Les ambitions de Baronius sur la tiare pontificale sont longuement décrites dans le livre iii des Ambassades et négociations de l’illustrissime et révérendissime cardinal Duperron… (Paris, Henri le Gras, 1633, in‑4o, 4e édition augmentée), avec cette remarque du cardinal de Joyeuse (v. note [17], lettre 88) dans le rapport du premier concile de 1605 qu’il a dressé à l’intention du roi Henri iv (page 417) :

« Le mercredi neuvième, {a} le doyen des cardinaux fit lire à la Congrégation une lettre en espagnol que le duc de Feria, vice-roi de Sicile, écrivait au sacré Collège, par laquelle il lui mandait qu’il lui envoyait la copie d’une lettre qu’il écrivait au pape, {b} n’ayant pas encore su sa mort, pour se plaindre du cardinal Baronius sur ce qu’il avait écrit dans ses Annales touchant la monarchie de Sicile ; et priait Sa Sainteté d’y vouloir donner bon ordre, et le sacré Collège de faire cet office envers elle. Sur cela, le cardinal Baronius se leva et fit une très belle apologie sur ses écrits, commençant par le verset du Psaume, Deus laudem meam ne quæsieris, quia os peccatoris et dolosi, apertum est super me ; {c} et dit que les mémoires et instructions sur lesquels il avait dressé ce discours lui avaient {d} été envoyés de France ; mais que la France ne l’eût su faire parce que les pièces desquelles il l’avait composée ne se trouvaient ailleurs que dans la Bibliothèque vaticane ; qu’il n’avait fait cela que par le réitéré commandement du pape, lequel il appelait toujours Pierre, {e} disant que Pierre l’avait vu, lu, relu, considéré et fait voir à trois cardinaux, et commandé expressément qu’il fût publié ; qu’il avait toujours parlé en ce traité avec respect du roi d’Espagne, de qui il était né vassal ; {f} et fini, en trois fois, Dies mali sunt. » {g}


  1. De mars.

  2. Clément viii, mort le 3 mars. Le sacré Collège ou Collège cardinalice est l’assemblée des cardinaux.
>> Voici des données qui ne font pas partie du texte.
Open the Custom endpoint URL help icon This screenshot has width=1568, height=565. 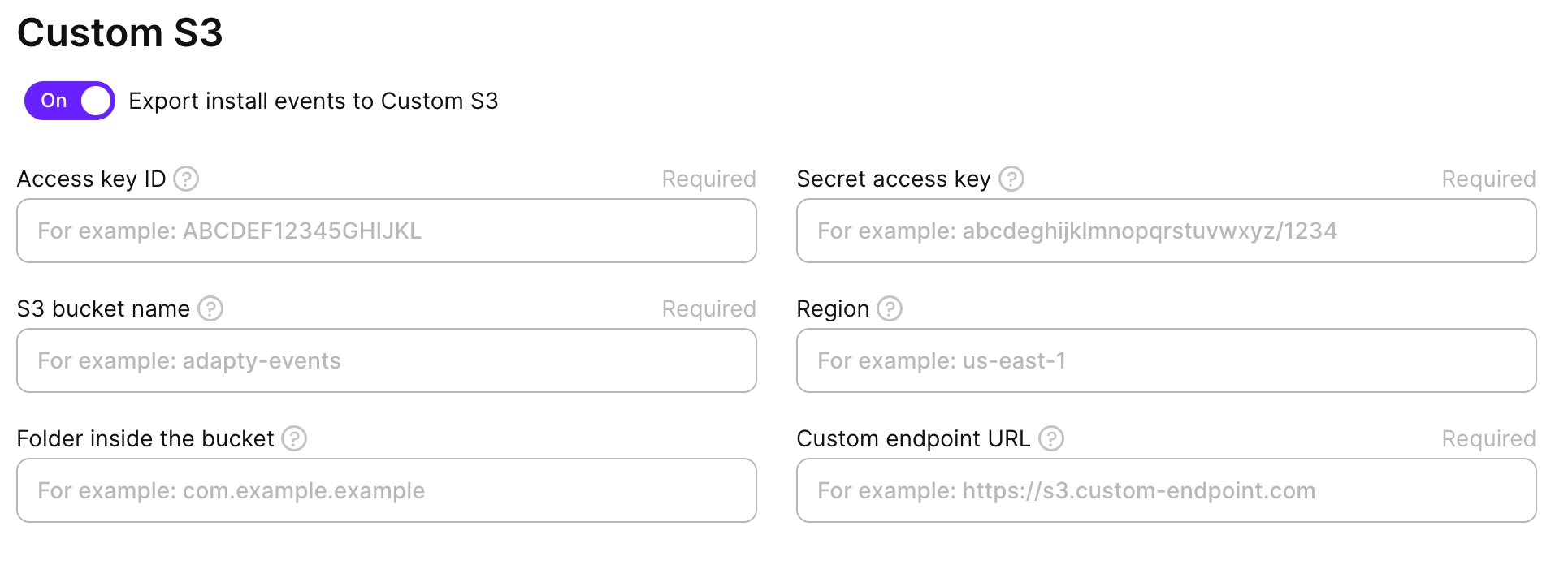1052,438
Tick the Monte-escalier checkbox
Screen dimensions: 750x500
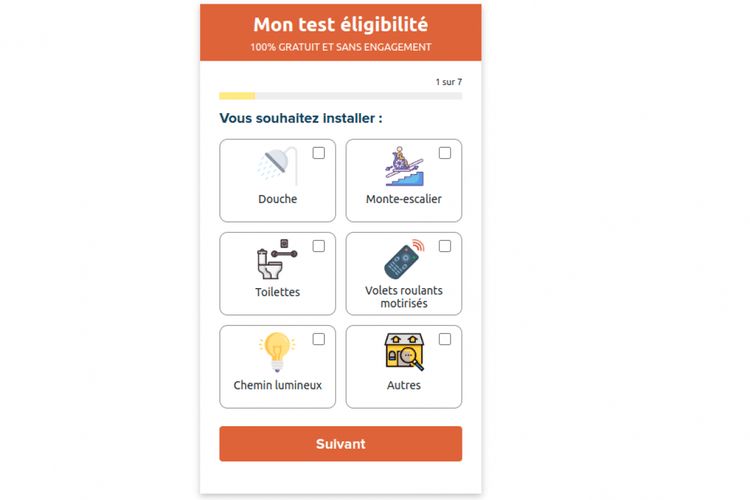[x=445, y=153]
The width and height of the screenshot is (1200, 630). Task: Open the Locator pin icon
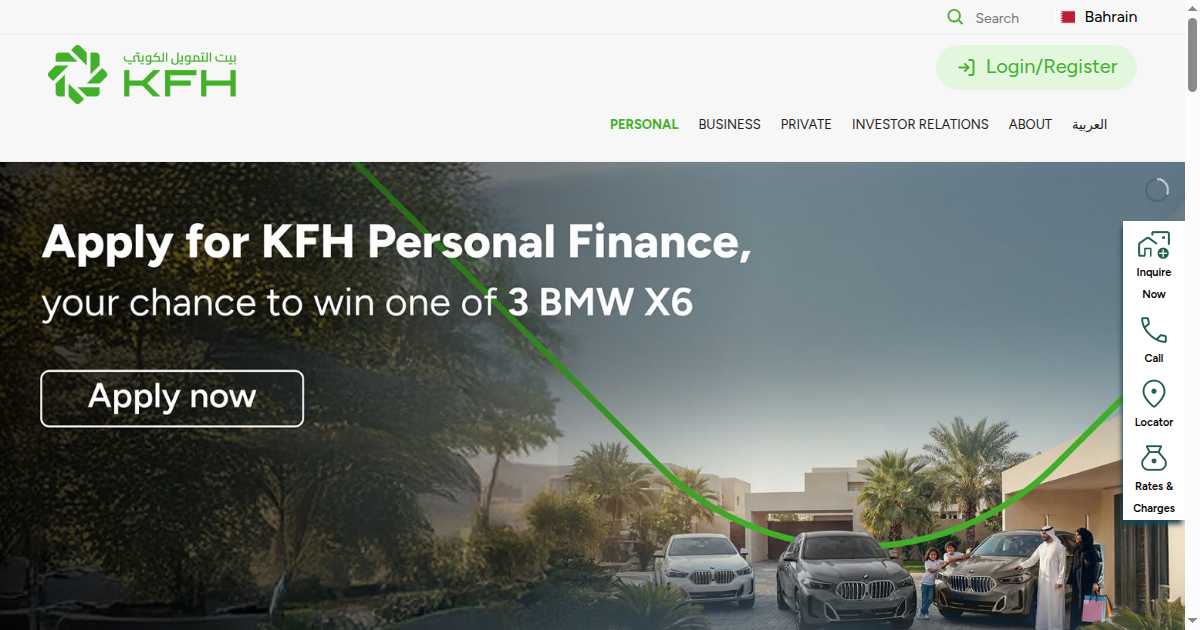pyautogui.click(x=1154, y=394)
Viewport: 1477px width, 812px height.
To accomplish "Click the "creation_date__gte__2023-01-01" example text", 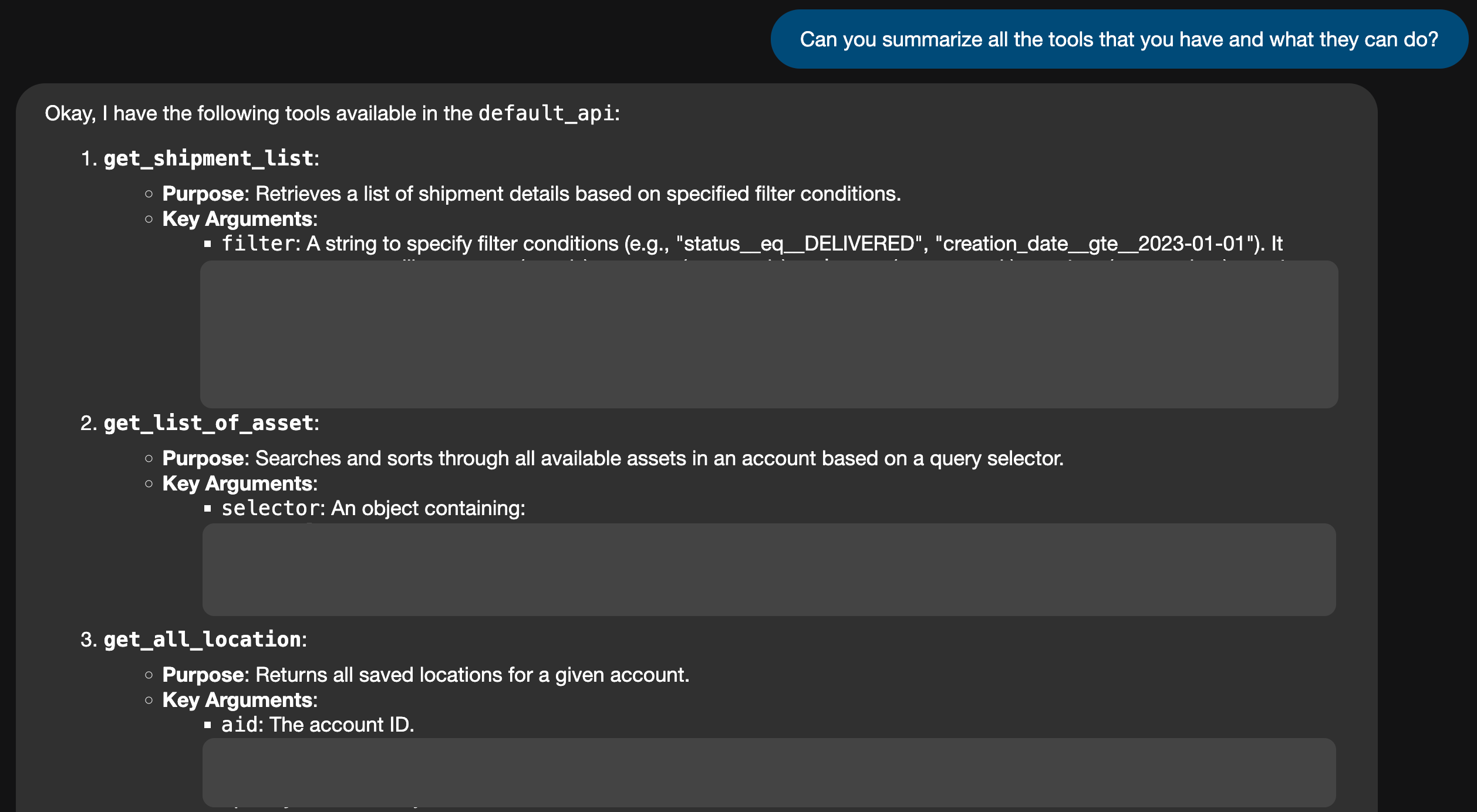I will tap(1094, 243).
  3. « Ô Dieu ! n’attends pas ma louange, parce que la bouche du pécheur et du fourbe s’est ouverte contre moi » (Psaumes, 108:1‑2).
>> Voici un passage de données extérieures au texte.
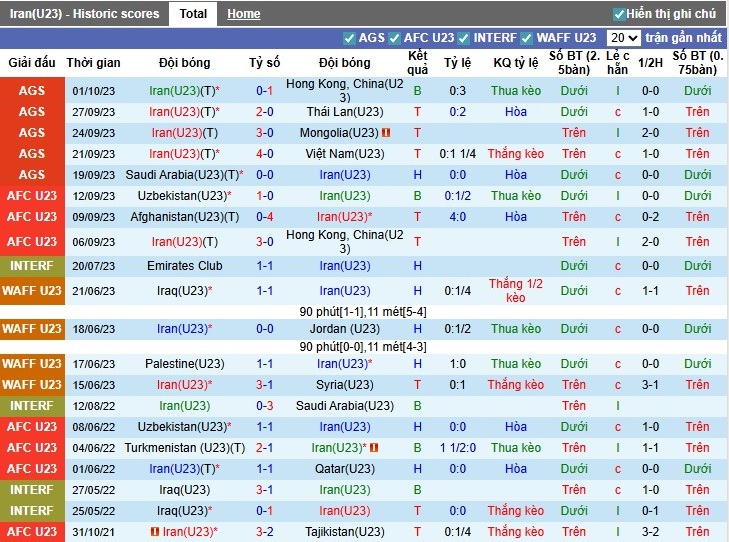Image resolution: width=729 pixels, height=542 pixels.
Task: Toggle the INTERF filter checkbox
Action: point(465,38)
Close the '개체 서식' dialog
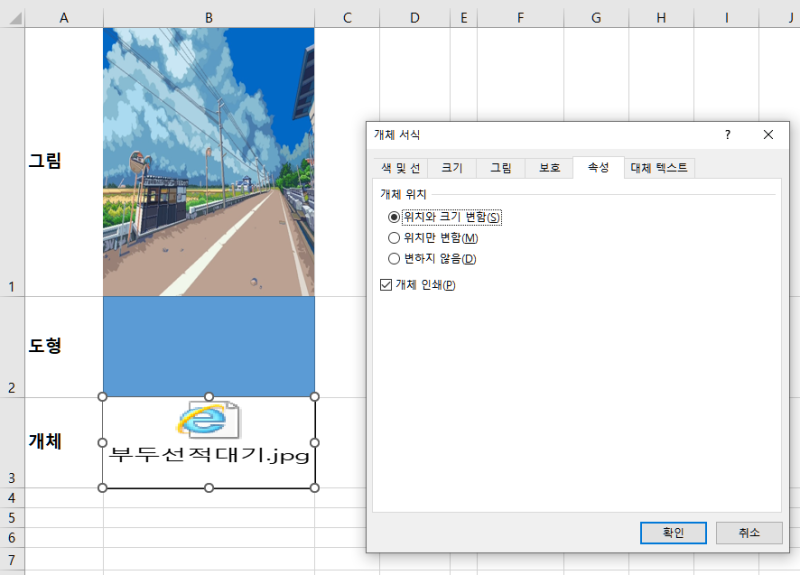The height and width of the screenshot is (575, 800). [x=768, y=135]
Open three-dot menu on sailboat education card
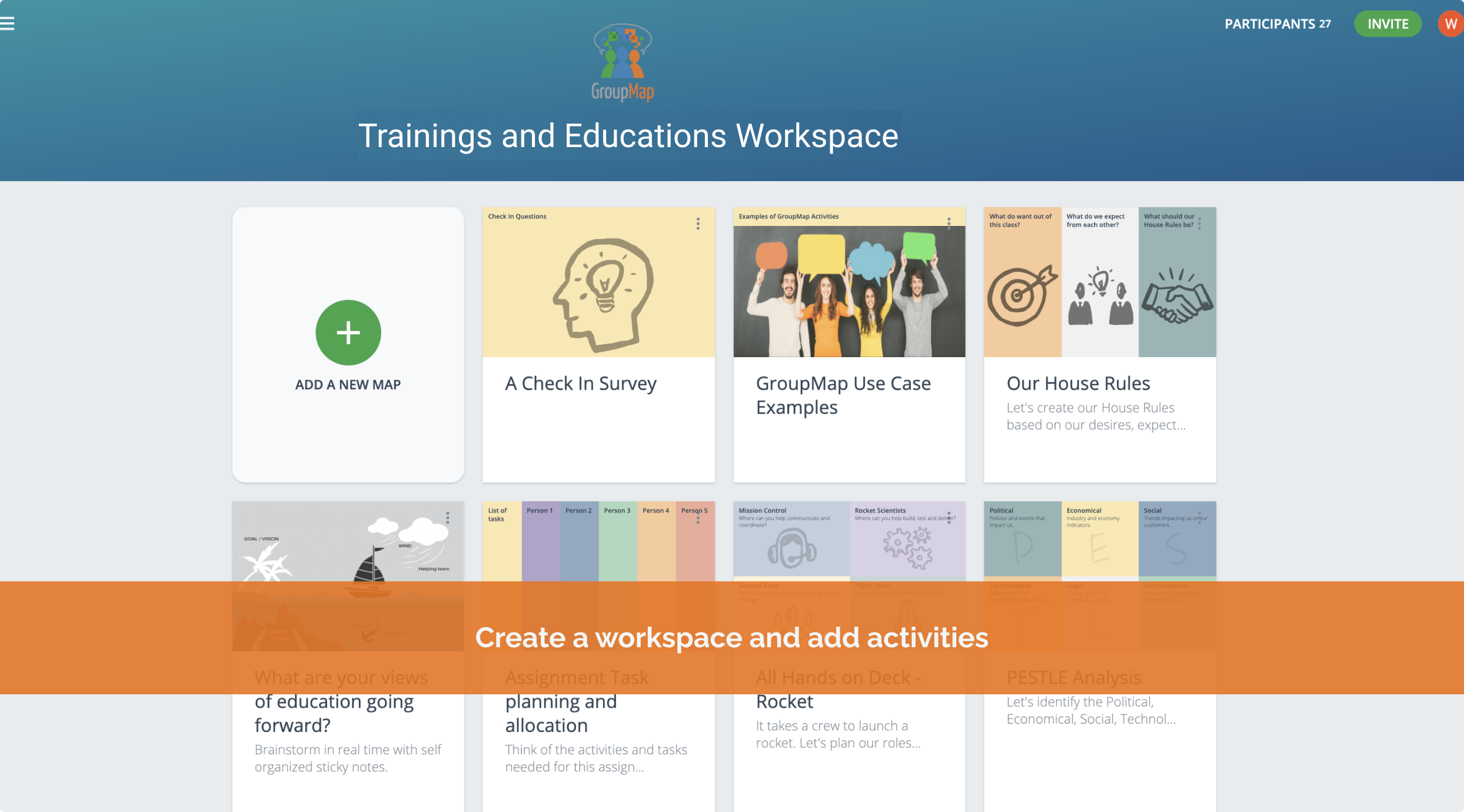Image resolution: width=1464 pixels, height=812 pixels. coord(448,518)
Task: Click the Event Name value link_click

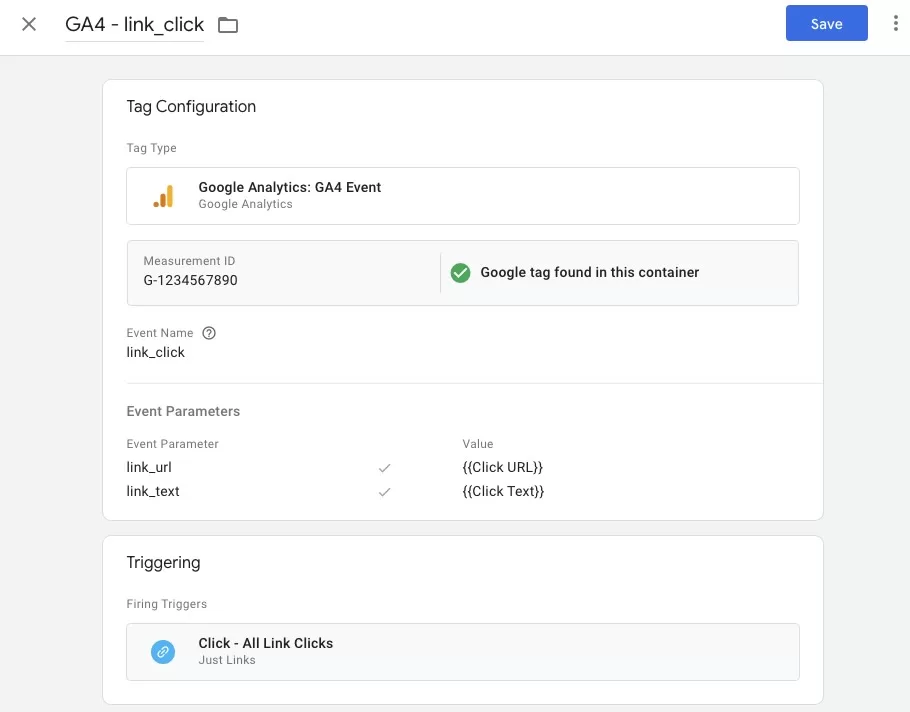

  4. On comprend mieux la défense de Baronius (supposé allié au parti français) en remplaçant « avaient » par « auraient »

  5. V.  seconde notule {b} infra.

  6. Baronius était né en 1538, dans le royaume de Naples, alors espagnol.

  7. « Ce sont de funestes jours » (saint Paul, Lettre aux Éphésiens, 5:16).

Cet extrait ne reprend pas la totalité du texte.